Cumings is located north of the center of Fort Bend County at (29.573483, -95.803286). It is bordered to the south and west by the city of Rosenberg. The southern and eastern edge of Cumings is the Brazos River.

According to the United States Census Bureau, the CDP has a total area of 7.6 km2, of which 7.2 km2 and 0.3 km2, or 4.25%, is water.

==Demographics==

Historical population
| Census | Pop. | Note | %± |
| 2000 | 683 |  | — |
| 2010 | 981 |  | 43.6% |
| 2020 | 2,207 |  | 125.0% |
U.S. Decennial Census 1850–1900 1910 1920 1930 1940 1950 1960 1970 1980 1990 2000 2010 2020

===2020 census===

Cumings CDP, Texas – Racial and ethnic composition Note: the US Census treats Hispanic/Latino as an ethnic category. This table excludes Latinos from the racial categories and assigns them to a separate category. Hispanics/Latinos may be of any race.
| Race / Ethnicity (NH = Non-Hispanic) | Pop 2000 | Pop 2010 | Pop 2020 | % 2000 | % 2010 | % 2020 |
|---|---|---|---|---|---|---|
| White alone (NH) | 55 | 225 | 840 | 8.05% | 22.94% | 38.06% |
| Black or African American alone (NH) | 0 | 66 | 264 | 0.00% | 6.73% | 11.96% |
| Native American or Alaska Native alone (NH) | 0 | 8 | 12 | 0.00% | 0.82% | 0.54% |
| Asian alone (NH) | 1 | 6 | 58 | 0.15% | 0.61% | 2.63% |
| Native Hawaiian or Pacific Islander alone (NH) | 0 | 0 | 2 | 0.00% | 0.00% | 0.09% |
| Other race alone (NH) | 0 | 0 | 5 | 0.00% | 0.00% | 0.23% |
| Mixed race or Multiracial (NH) | 1 | 2 | 62 | 0.15% | 0.20% | 2.81% |
| Hispanic or Latino (any race) | 626 | 674 | 964 | 91.65% | 68.71% | 43.68% |
| Total | 683 | 981 | 2,207 | 100.00% | 100.00% | 100.00% |

===2000 census===
As of the census of 2000, there were 683 people, 172 households, and 156 families residing in the CDP. The population density was 225.6 PD/sqmi. There were 186 housing units at an average density of 61.4 /sqmi. The racial makeup of the CDP was 60.76% White, 0.29% Asian, 35.43% from other races, and 3.51% from two or more races. Hispanic or Latino of any race were 91.65% of the population.

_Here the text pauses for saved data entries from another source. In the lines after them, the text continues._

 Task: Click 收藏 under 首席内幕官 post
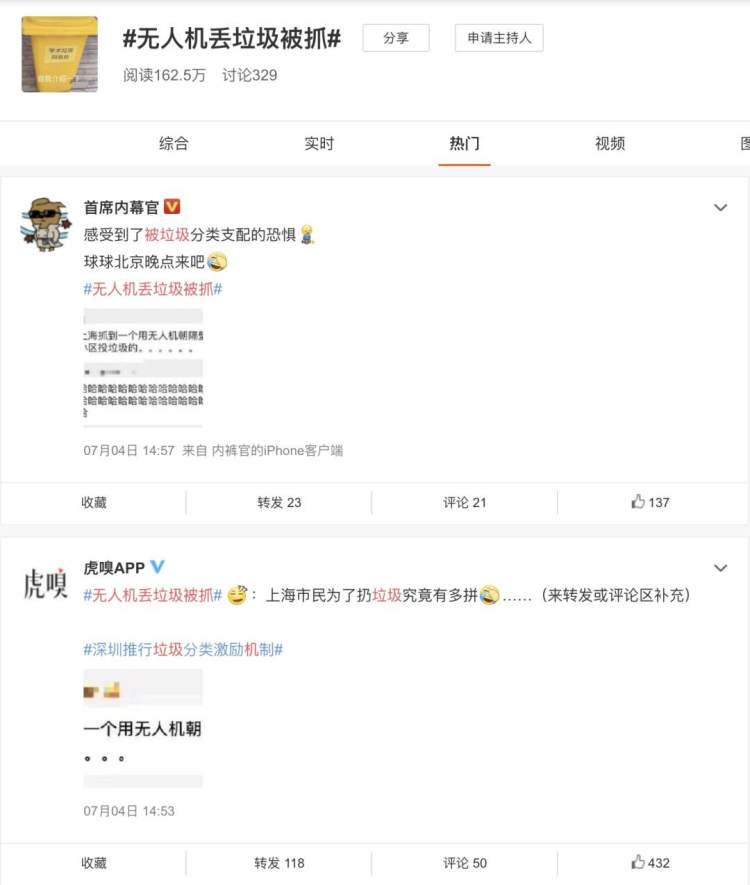[x=94, y=502]
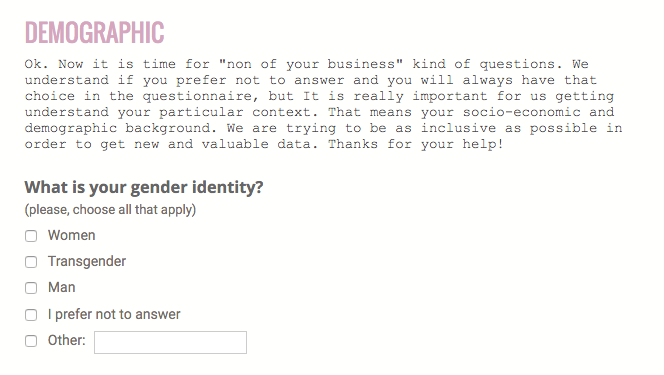Select the Man checkbox
The height and width of the screenshot is (375, 664).
tap(31, 288)
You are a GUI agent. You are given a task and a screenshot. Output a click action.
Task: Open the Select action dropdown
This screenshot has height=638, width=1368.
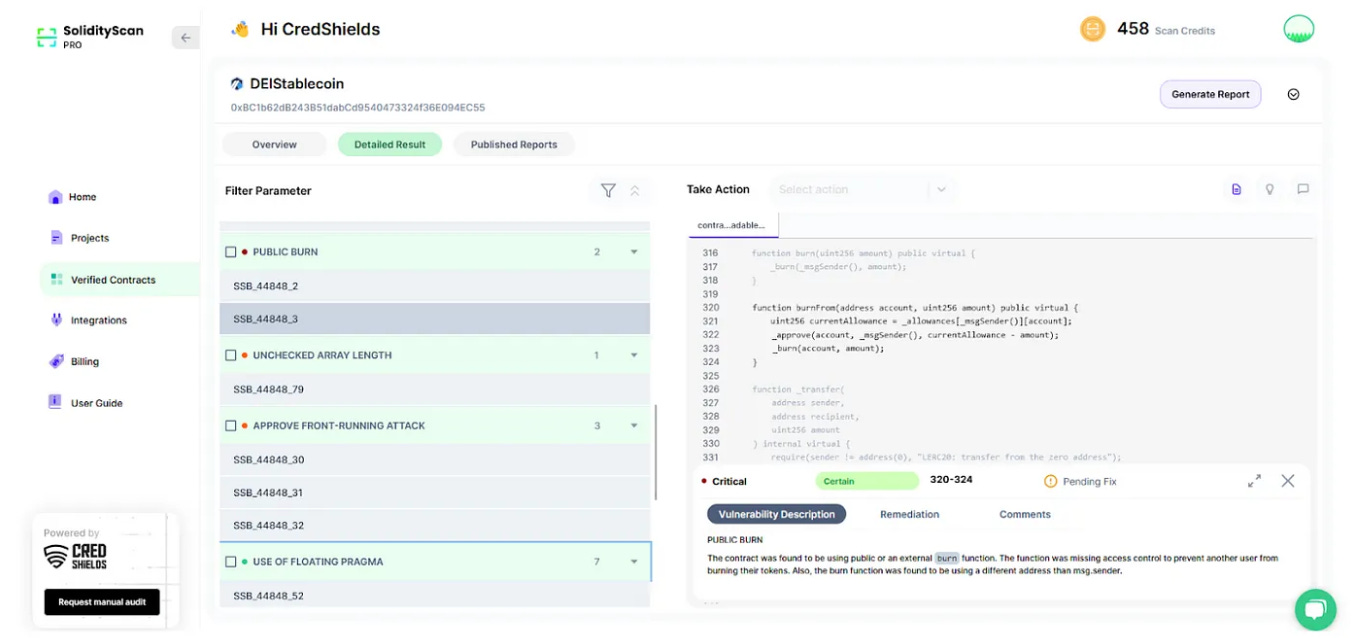[x=860, y=189]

There were 172 households, out of which 50.6% had children under the age of 18 living with them, 70.9% were married couples living together, 13.4% had a female householder with no husband present, and 9.3% were non-families. 8.1% of all households were made up of individuals, and 2.9% had someone living alone who was 65 years of age or older. The average household size was 3.97 and the average family size was 4.16.

In the CDP, the population was spread out, with 34.8% under the age of 18, 13.0% from 18 to 24, 29.6% from 25 to 44, 16.7% from 45 to 64, and 5.9% who were 65 years of age or older. The median age was 27 years. For every 100 females, there were 98.5 males. For every 100 females age 18 and over, there were 99.6 males.

The median income for a household in the CDP was $36,316, and the median income for a family was $36,776. Males had a median income of $25,847 versus $16,641 for females. The per capita income for the CDP was $10,399. About 24.0% of families and 20.5% of the population were below the poverty line, including 14.7% of those under age 18 and 56.8% of those age 65 or over.

==Education==
Cumings is within the Lamar Consolidated Independent School District.

Zoned schools include:
- Jackson Elementary School
- Briscoe Junior High School
- Foster High School

The designated community college for LCISD is Wharton County Junior College.